Friday, February 13, 2009

Player: Michael Lewis



Below is an emailed convo with a banker bretherin I'll call "Christopher" (Be sure to read the article by Lewis as well):

_____________________________________________
From: Me
Sent: Friday, February 13, 2009 9:10 AM
To: Christopher
Subject: bravo

This is an article I knew you would stand up from your chair and applaud.

http://www.bloomberg.com/apps/news?pid=20601039&sid=aZruAW7s2eLI&refer=home

_____________________________________________
From: Christopher
Sent: Friday, February 13, 2009 10:15 AM
To: Me
Subject: RE: bravo

OMG. This dude is awesome. I love this man. He is exactly like me….it's crazy.

_____________________________________________
From: Me
Sent: Friday, February 13, 2009 10:29 AM
To: Christopher
Subject: RE: bravo

I take it by calling Michael Lewis from Liar's Poker 'this dude' you are not familiar.

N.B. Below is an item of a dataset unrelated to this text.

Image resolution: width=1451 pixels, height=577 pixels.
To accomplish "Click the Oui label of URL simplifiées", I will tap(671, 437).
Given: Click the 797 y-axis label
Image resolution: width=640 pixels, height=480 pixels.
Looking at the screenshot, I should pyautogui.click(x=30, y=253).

In case you haven't read Liar's Poker yet, it is the nonfiction account of Lewis's road to being a baller trader a 'Salmon' in the 80s. You cannot call yourself a banker having not read this. Like you would get laughed at in some circles not having read this so I hope you have (it's a quick read).
FYI, I have treated myself to bottle services this weekend. Not at "Big Poppa Club" but a perfectly reputable place.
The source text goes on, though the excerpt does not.